A week or so ago my new friend Doug wondered about some gardening advice on the radio: would adding vodka to paperwhite narcissus make the flowers less “floppy?” The explanation he’d heard was that alcohol would burn the roots and reduce stem growth. Then today I received an email newsletter with the same intriguing information. This newsletter referred to a 2006 article that appeared in HortTechnology as the source of this information.
The study by Miller and Finan has generated a lot of interest in the gardening community, especially this time of year as people get ready to force bulbs for indoor blooms. Unfortunately, that enthusiasm isn’t evident among researchers. Neither the original authors nor any other researchers have continued this work; the HortTechnology paper has never been cited in any subsequent publication.
This is unfortunate – because inquiring minds want to know WHY alcohol causes narcissus stems to be shorter. Miller and Finan hypothesize that it’s simply an osmotic effect and allude to preliminary data that support this, “but additional work will be needed for confirmation.”

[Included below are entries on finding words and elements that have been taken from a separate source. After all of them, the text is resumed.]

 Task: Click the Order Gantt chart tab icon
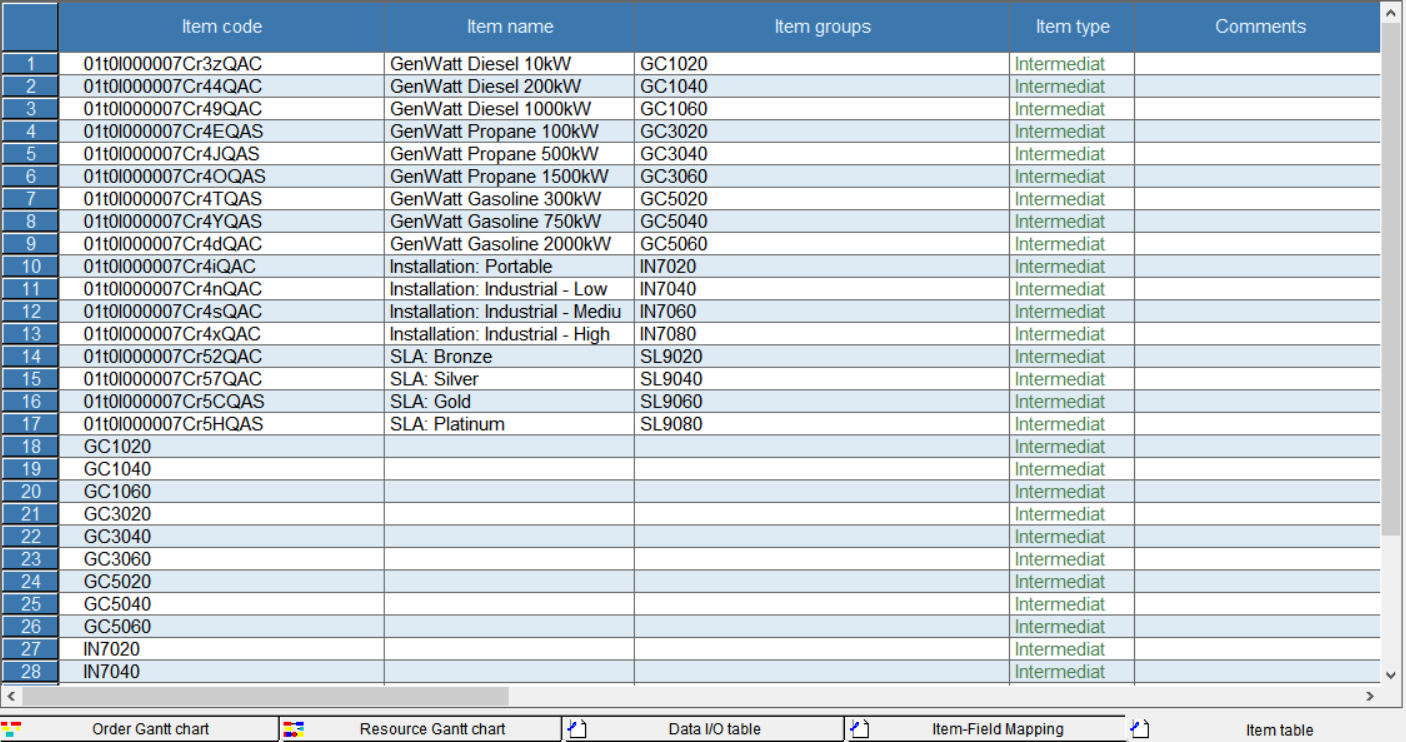[x=11, y=729]
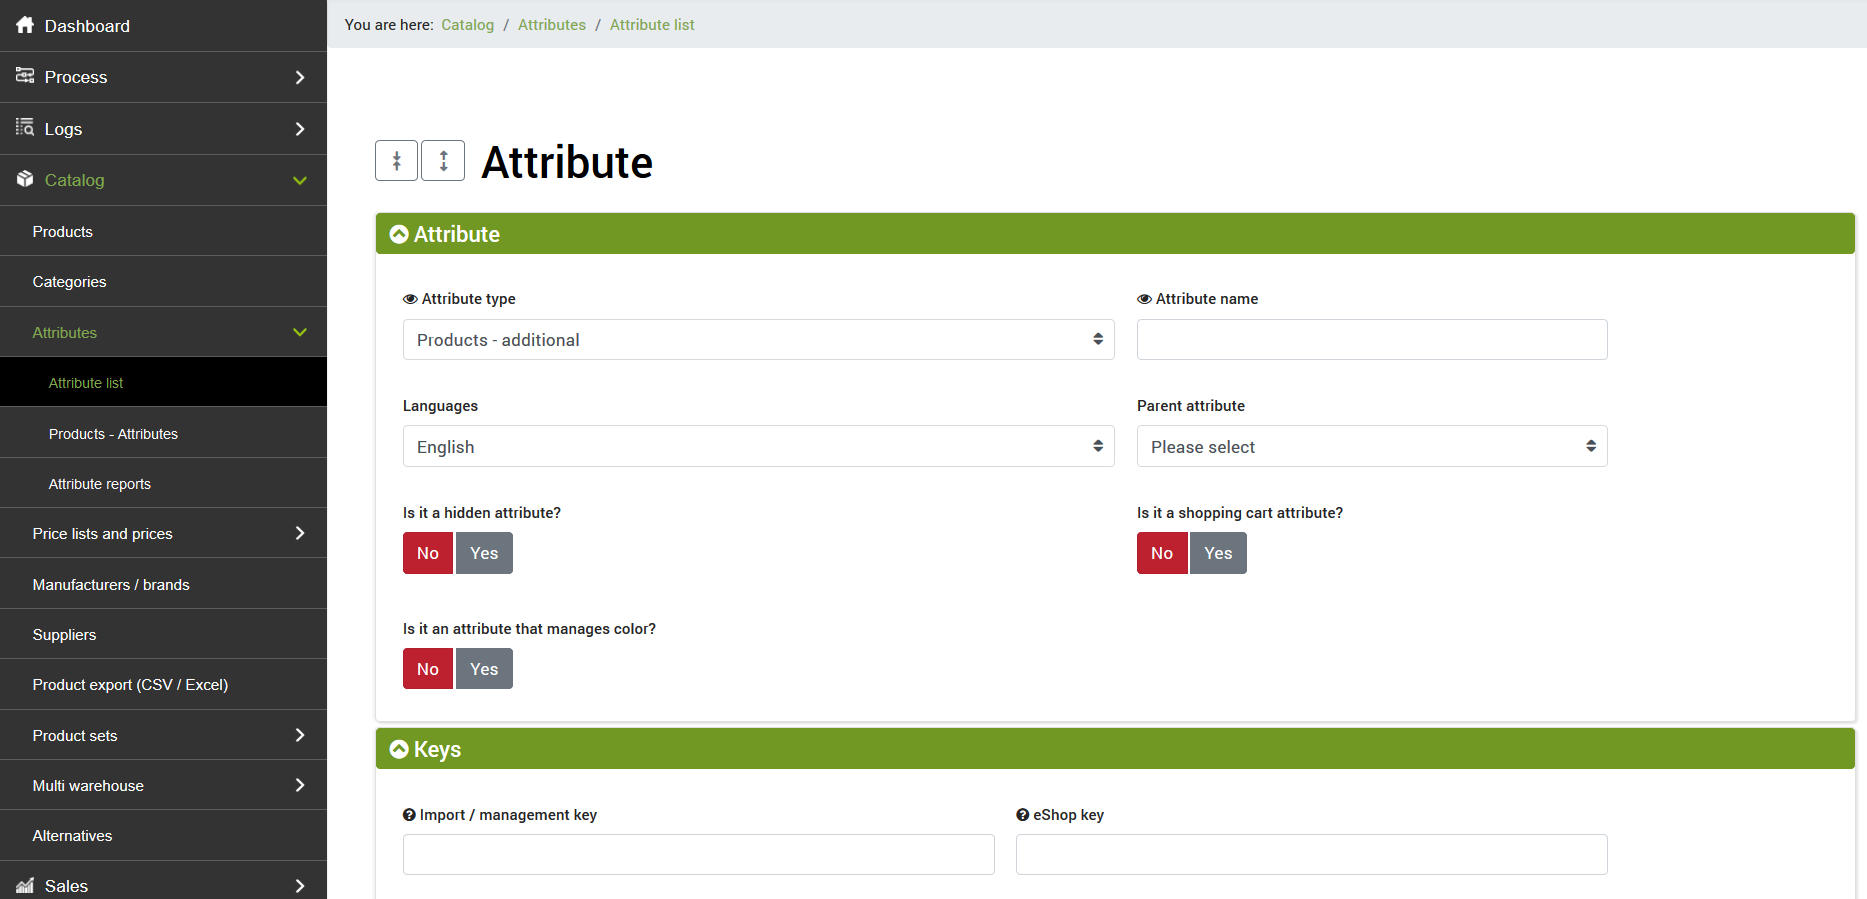The height and width of the screenshot is (899, 1867).
Task: Open the Languages dropdown
Action: (758, 447)
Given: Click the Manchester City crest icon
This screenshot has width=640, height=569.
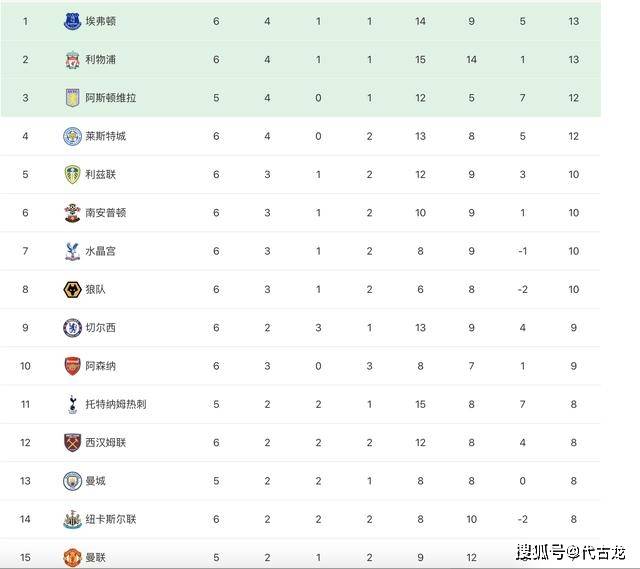Looking at the screenshot, I should coord(73,481).
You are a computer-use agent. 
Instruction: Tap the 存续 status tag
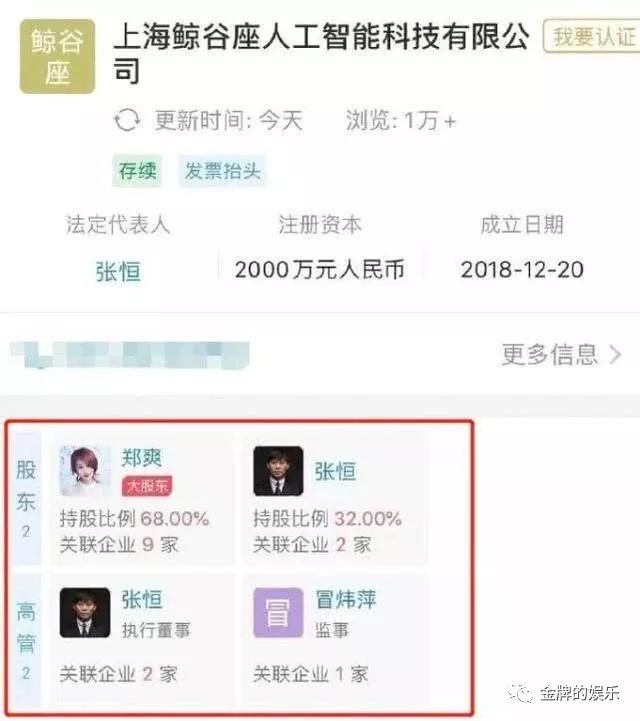pyautogui.click(x=137, y=171)
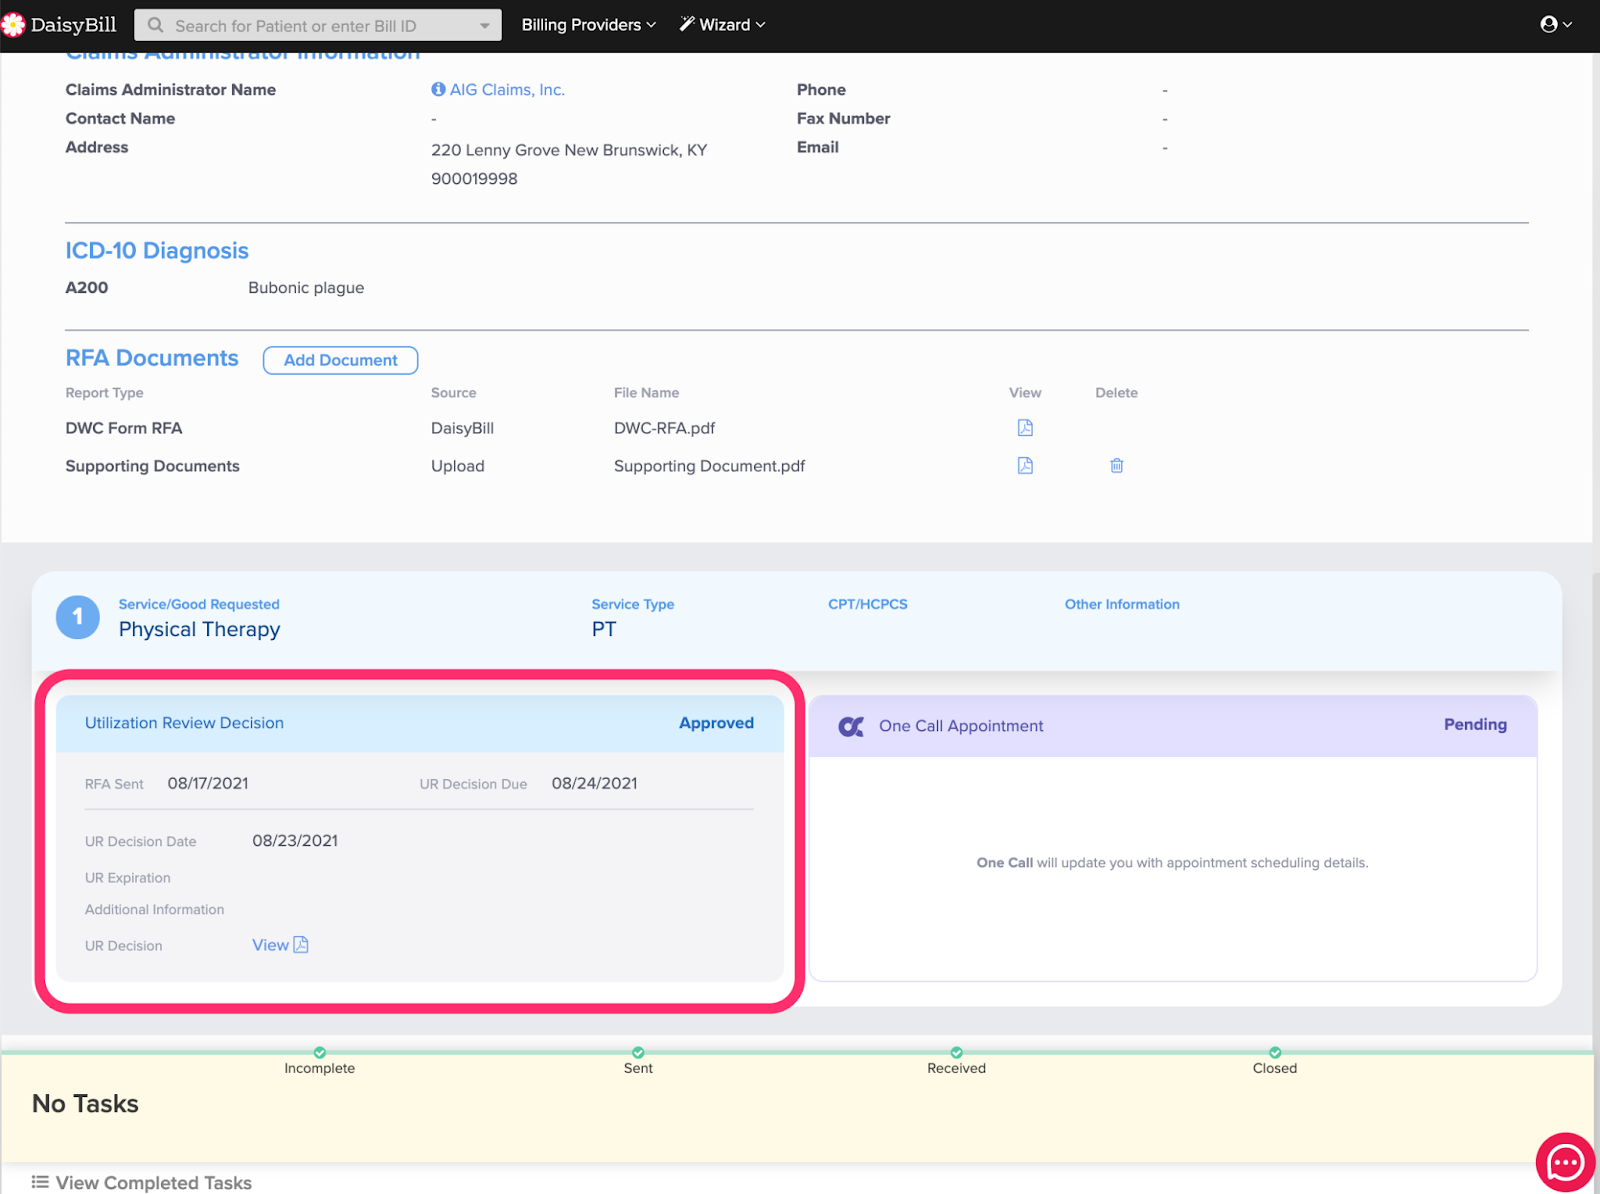Open the Billing Providers menu
This screenshot has height=1194, width=1600.
click(588, 25)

So I’ve looked into other scientific articles about ethanol and roots for insights into this phenomenon. There’s nothing on narcissus, but others have studied trees, forsythia, tomato and barley reactions to root-zone ethanol. In all of these cases, exposure to ethanol resulted in reduced root growth, decreased water uptake, and reduced leaf transpiration.
How does this translate to shorter stems and leaves? A reduction in water uptake and movement through the plant – that is, from roots through the stems and out of the leaves – can reduce movement of growth regulators like cytokinins from roots to stems and leaves. It can also mean that the plant contains less water and is less turgid as a result. Both growth regulators and cell turgidity are important in cell division and elongation. Reduced cell expansion will cause stems and leaves to be shorter and/or smaller as a result. This same phenomenon can be seen in plants grown under saline or droughty conditions: these plants are always smaller than their normal counterparts.
So what your grandmother used to warn you about is true – alcohol WILL stunt your growth!